*Entries shown*.
|---|
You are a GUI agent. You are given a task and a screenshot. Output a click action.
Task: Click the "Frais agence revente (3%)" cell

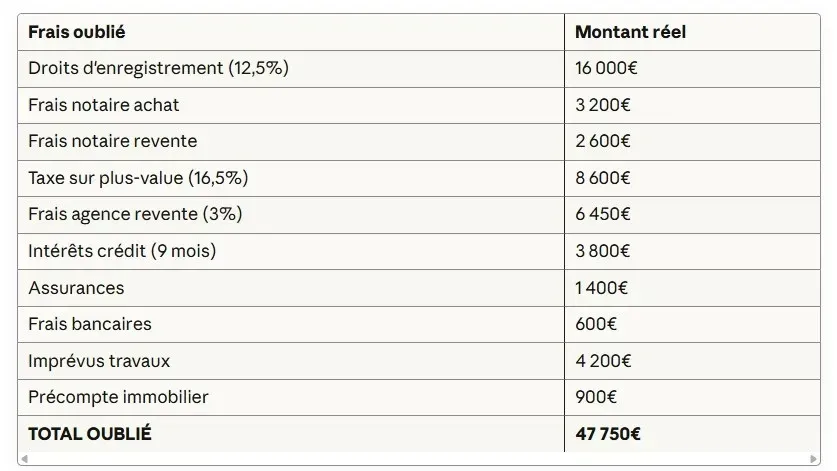(x=135, y=214)
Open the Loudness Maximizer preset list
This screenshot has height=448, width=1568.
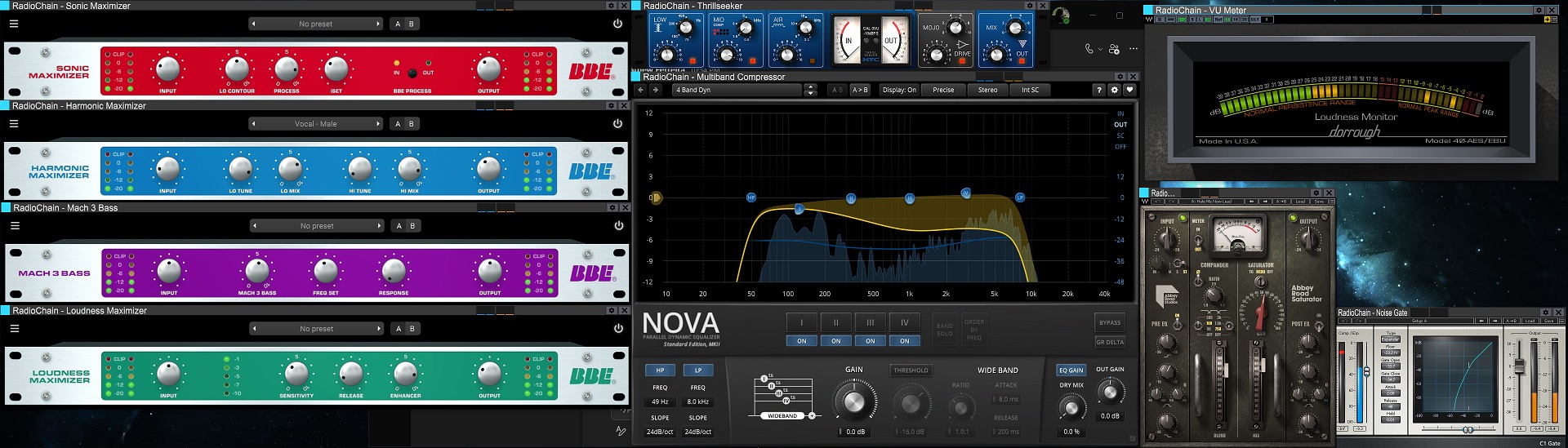point(315,329)
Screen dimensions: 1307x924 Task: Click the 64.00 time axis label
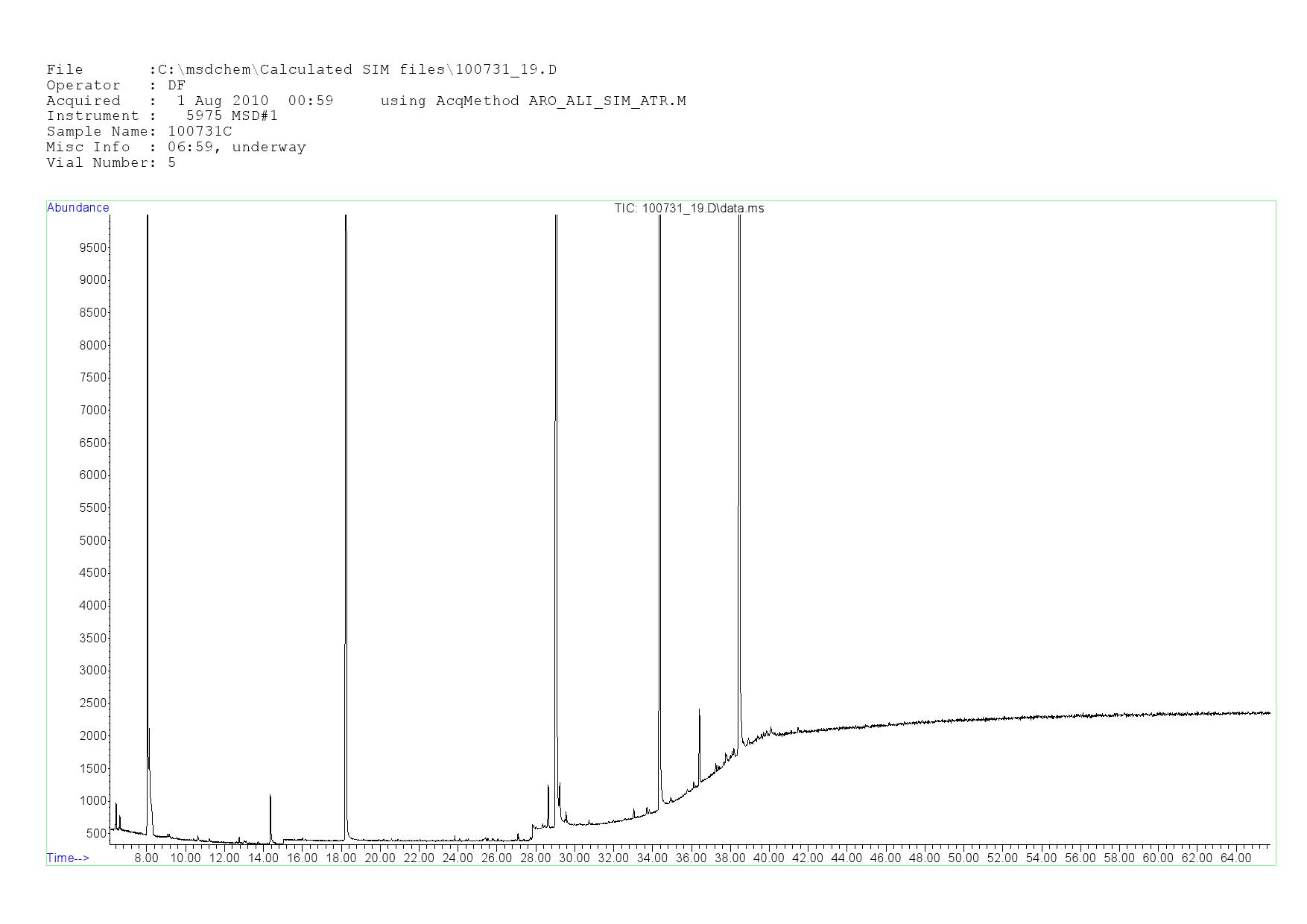point(1235,858)
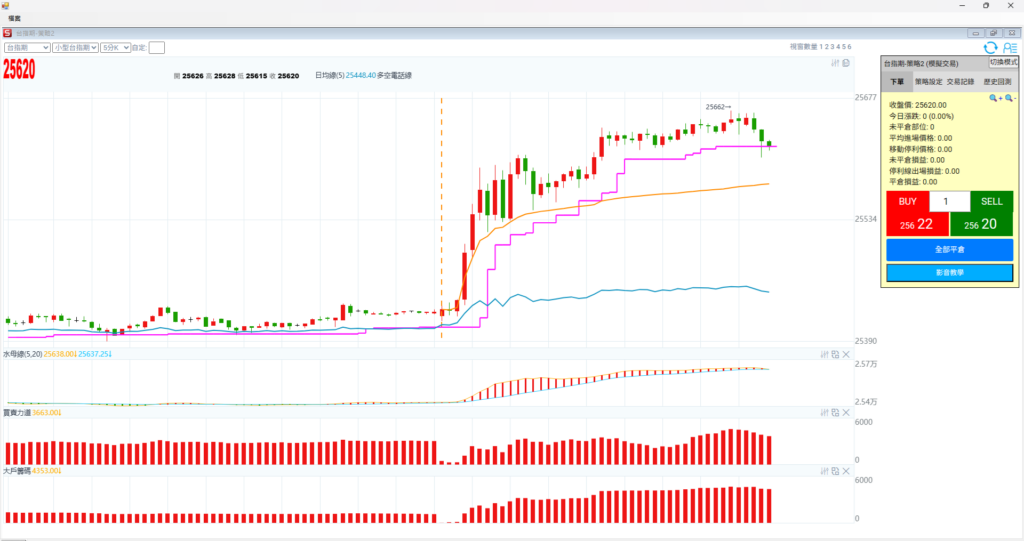Click the zoom out magnifier in order panel
Screen dimensions: 1024x541
[1010, 98]
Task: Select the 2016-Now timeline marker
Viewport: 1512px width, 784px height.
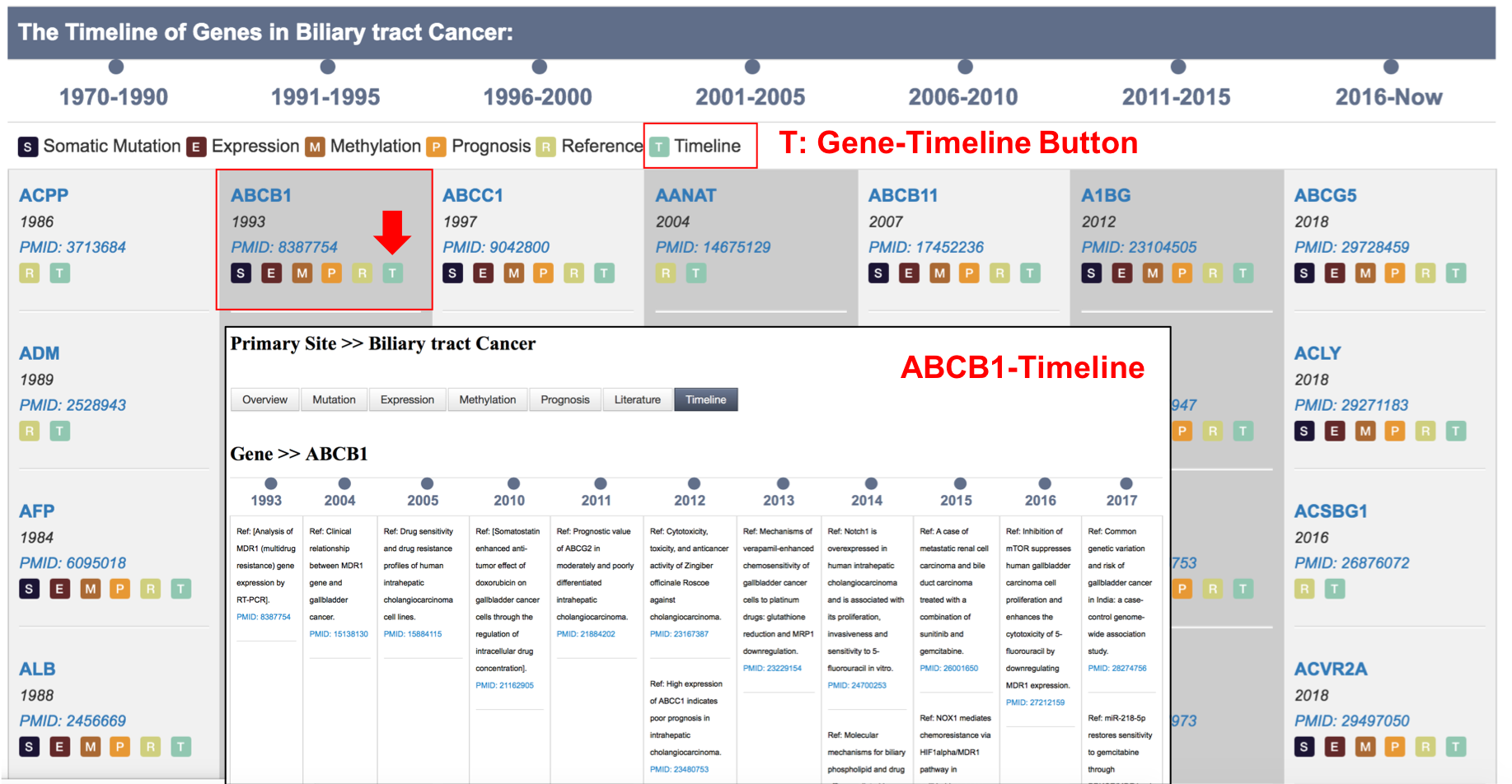Action: [x=1391, y=68]

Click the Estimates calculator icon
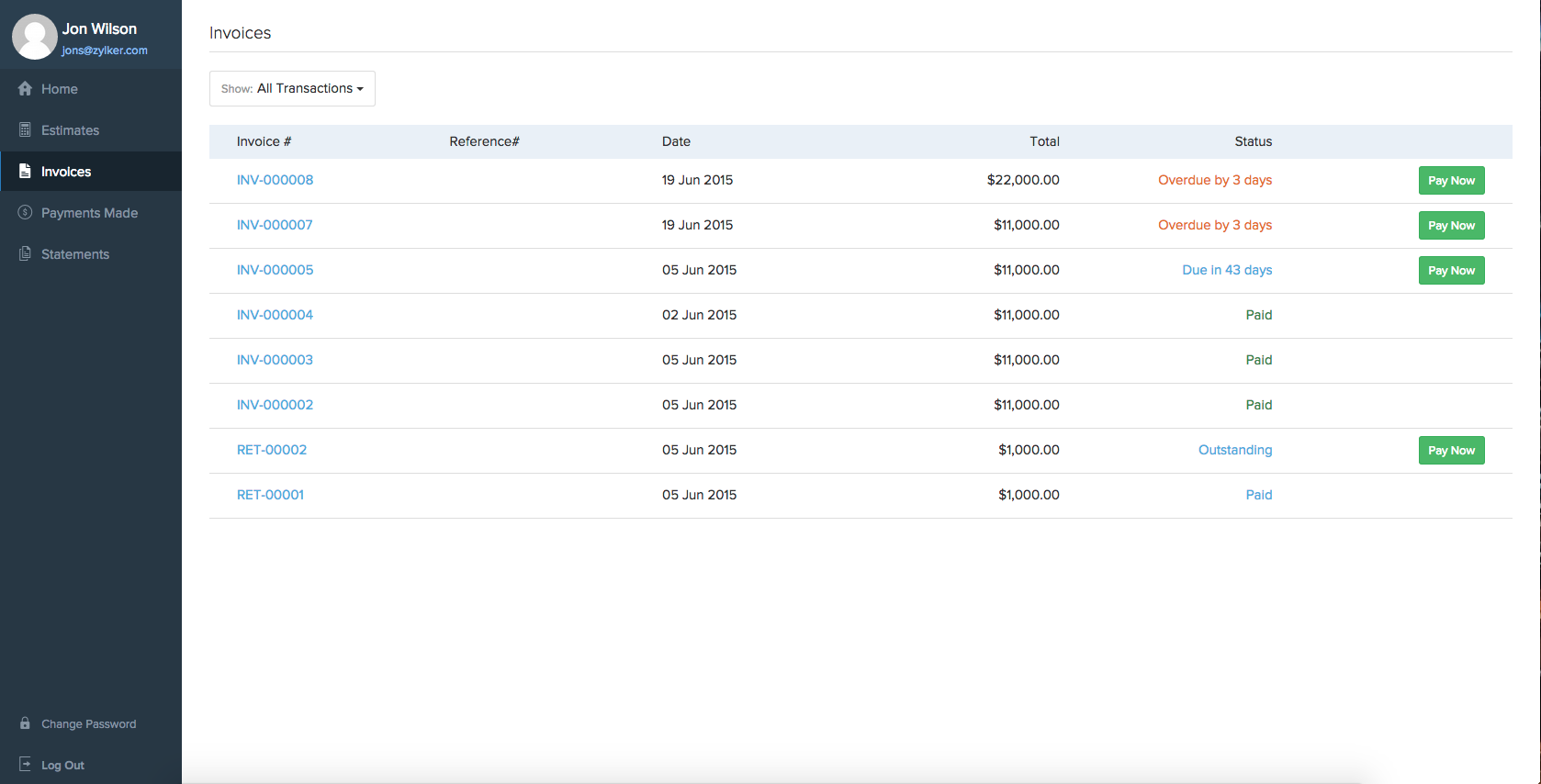(25, 130)
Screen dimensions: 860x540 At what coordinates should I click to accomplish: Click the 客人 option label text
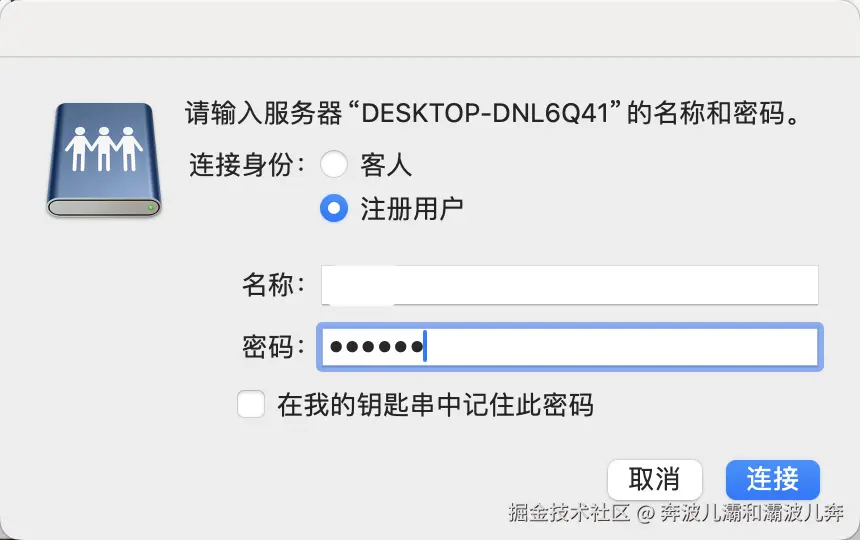(386, 164)
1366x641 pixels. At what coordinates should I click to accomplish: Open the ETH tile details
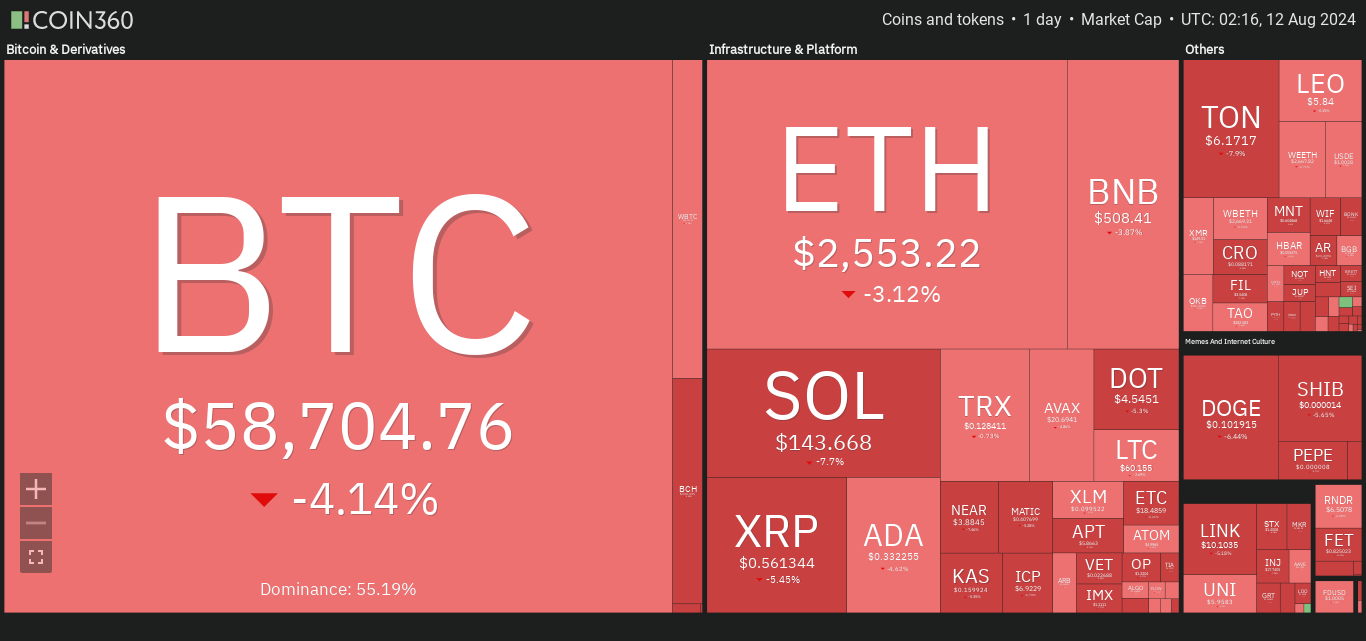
|---|
*What needs to be done*.
Reproduce every item above verbatim, line for line, omitting only the pictures.

*Final result*.
You are a GUI agent. You are given a task and a screenshot. Output a click action.
Task: Click the "Frais agence revente (3%)" cell

(x=135, y=214)
Open the Loudness Maximizer preset list
This screenshot has height=448, width=1568.
point(315,329)
Screen dimensions: 1307x924 Task: Click the 64.00 time axis label
point(1235,858)
Click the zoom out magnifier in order panel
Screen dimensions: 1024x541
[1010, 98]
Task: Select the 2016-Now timeline marker
Viewport: 1512px width, 784px height.
Action: [x=1391, y=68]

Click the Estimates calculator icon
(25, 130)
Screen dimensions: 860x540 At what coordinates should I click to accomplish: Click the 客人 option label text
(386, 164)
1366x641 pixels. At what coordinates should I click to accomplish: Open the ETH tile details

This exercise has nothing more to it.